By HAL McCOY
CINCINNATI — The occupancy of fourth place was a short term rental for the Cincinnati Reds — lasting just one day out of last place in the National League Central.
With their 7-1 loss Friday night to the Texas Rangers in Great American Ball Park and Pittsburgh’s 11-0 victory over the Miami Marlins, the Reds flopped back into last place with a resounding thud, .001 percentage point behind the Pirates.
Or make that a soft kerplunk because the Reds once again took bats to home plate for no apparent reason.
A bevy of Texas relief pitchers held the Reds to five meager hits, three singles, a double and Nick Senzel’s eighth-inning solo home run that prevented the Reds from getting shut out for the eighth time this season.
Yasiel Puig had three of the Reds five hits, all coming after the Reds trailed, 6-0.
For the first time this season, the Reds faced an ‘opener’ as the other team’s starting pitcher. Texas relief pitcher Jesse Chavez started the game and pitched three innings of no runs and one hit baseball.
He was followed by three more relief pitchers and the Reds could muster nothing of consequence.
Asked if facing a different pitcher nearly every at bat was a novel approach and a difficult assignment, Reds manager David Bell was not sympathetic.
“Usually you can expect to get two or three at bats against a regular starter,” said Bell. “It is a little bit different, but at the same time at the end of a game relievers have become a big part of the game and your last couple of at bats you are usually facing relief pitchers.”
About his hitters, Bell said, “I’m frustrated for them. Everybody is working hard to get more consistent offensively, but tonight we weren’t able to get it done.”
Unfortunately for the Reds, it wasn’t just Friday night. It is a constant and on this Friday night the Reds looked as engaged as a man with both hands tied behind his back and his legs anchored with cement blocks.
Reds starter Tyler Mahle left the game with one out and two on in the fifth inning, replaced by Wandy Peralta. The Reds trailed by just two runs. Peralta struck out the first hitter for the second out, but walked Asdrubel Cabrera, filling the bases.
That brought up Rougned Odor, owner of a .179 batter average. Peralta made him look like a .379 hitter. On a 2-and-2 count, Odor cranked a grand slam home run into the right field seat. With one swing of the bat, the score jumped from 2-0 to 6-0.

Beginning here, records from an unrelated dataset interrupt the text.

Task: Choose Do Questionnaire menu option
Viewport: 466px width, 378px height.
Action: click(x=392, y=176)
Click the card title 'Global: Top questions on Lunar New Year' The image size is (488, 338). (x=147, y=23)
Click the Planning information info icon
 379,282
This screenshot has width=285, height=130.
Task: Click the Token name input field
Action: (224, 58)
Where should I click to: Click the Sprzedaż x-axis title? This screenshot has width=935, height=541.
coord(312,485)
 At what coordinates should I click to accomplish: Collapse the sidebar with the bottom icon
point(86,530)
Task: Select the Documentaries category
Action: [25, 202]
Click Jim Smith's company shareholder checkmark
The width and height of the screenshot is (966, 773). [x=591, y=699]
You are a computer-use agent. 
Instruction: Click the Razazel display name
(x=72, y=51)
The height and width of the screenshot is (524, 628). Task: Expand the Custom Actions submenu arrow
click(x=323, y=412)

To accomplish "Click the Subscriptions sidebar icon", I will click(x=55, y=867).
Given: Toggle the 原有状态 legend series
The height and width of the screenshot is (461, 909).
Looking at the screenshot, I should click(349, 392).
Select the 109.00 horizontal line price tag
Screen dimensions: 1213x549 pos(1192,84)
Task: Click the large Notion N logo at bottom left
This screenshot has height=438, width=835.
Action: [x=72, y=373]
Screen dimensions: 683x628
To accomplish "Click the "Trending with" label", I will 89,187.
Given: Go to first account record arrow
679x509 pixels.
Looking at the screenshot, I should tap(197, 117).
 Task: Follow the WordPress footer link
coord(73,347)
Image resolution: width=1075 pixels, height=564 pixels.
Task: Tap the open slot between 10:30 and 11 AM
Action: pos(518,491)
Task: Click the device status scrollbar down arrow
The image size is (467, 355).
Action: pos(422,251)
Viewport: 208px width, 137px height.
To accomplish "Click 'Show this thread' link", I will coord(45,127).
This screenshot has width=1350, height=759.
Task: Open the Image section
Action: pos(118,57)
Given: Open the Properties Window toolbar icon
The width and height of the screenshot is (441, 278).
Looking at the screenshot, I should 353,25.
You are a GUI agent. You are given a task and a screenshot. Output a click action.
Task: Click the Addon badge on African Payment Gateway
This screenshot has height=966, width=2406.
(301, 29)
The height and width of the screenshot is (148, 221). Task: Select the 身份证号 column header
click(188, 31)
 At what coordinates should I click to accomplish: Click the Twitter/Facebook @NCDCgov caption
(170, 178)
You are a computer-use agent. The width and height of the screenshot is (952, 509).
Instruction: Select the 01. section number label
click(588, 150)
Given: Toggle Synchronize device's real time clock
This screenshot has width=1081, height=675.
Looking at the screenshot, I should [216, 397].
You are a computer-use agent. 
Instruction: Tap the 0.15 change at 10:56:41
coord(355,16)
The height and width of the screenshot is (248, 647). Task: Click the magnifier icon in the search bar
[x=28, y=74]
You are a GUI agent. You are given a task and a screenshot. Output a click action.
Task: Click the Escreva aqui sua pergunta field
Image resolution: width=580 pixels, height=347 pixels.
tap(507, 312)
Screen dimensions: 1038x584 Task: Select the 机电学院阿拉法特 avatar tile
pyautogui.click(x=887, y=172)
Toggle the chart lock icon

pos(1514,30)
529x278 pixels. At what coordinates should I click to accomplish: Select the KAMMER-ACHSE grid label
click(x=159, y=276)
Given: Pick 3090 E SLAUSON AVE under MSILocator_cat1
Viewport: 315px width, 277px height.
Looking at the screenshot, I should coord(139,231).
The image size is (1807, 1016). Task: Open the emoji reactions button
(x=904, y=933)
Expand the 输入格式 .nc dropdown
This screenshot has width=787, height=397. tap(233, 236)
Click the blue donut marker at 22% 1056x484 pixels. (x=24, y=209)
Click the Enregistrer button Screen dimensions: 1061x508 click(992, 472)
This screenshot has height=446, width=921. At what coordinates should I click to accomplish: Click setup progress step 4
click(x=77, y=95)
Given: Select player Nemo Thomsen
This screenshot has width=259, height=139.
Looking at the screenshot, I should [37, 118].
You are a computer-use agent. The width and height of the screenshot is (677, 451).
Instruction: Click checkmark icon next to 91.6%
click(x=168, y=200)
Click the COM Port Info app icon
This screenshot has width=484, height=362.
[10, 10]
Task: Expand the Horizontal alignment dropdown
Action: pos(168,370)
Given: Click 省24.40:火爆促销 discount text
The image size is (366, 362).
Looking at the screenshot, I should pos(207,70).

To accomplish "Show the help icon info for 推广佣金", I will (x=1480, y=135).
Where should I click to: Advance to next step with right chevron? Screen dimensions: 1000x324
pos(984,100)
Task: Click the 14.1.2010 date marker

And once again the Reds lost a game after winning a game. The last 11 times they have won a game, they lost the next game 10 times.
Mahle wasn’t mauled, but he began raggedly, giving up two runs in the first inning.
It began with one out when Delino DeShields, Jr., son of Reds first base coach Delino DeShields, lined a single to center. Mahle hit Elvis Andrus with a pitch and both runners moved up a base on catcher Curt Casali’s passed ball.
DeShields scored on a ground ball for the second out but Mahle walked Rougned Odor, he of the .179 batting average.
Andrus broke for second on a pitch and Casali’s throw to second was cut off as Andrus sprinted homeward. Umpire Jerry Meals called him out, but replay/review reversed the call, a steal of home by Andrus and a 2-0 Rangers lead.
While Mahle (2-and-7) was not disturbed that he was removed from the game with one out in the fifth due to 96 pitches, he did indicate he might be a bit of a Mahle-content about some earlier quick hooks by Bell.
“I have been yanked out of some games where I think I’m having a real good game, or a decent game,” said Mahle. “I haven’t got the chance to battle through a game, battle through six innings.
“My last game I got pulled after 70-some pitches, you know,” he said. “I know this game I had 90-something. But in my opinion I at least deserve to get out of the fifth, or least get through the fifth. I’d like to see where that last batter goes. I’m usually one ground ball or one pop-up away and I get taken out of the game. It is getting pretty ridiculous at this point.”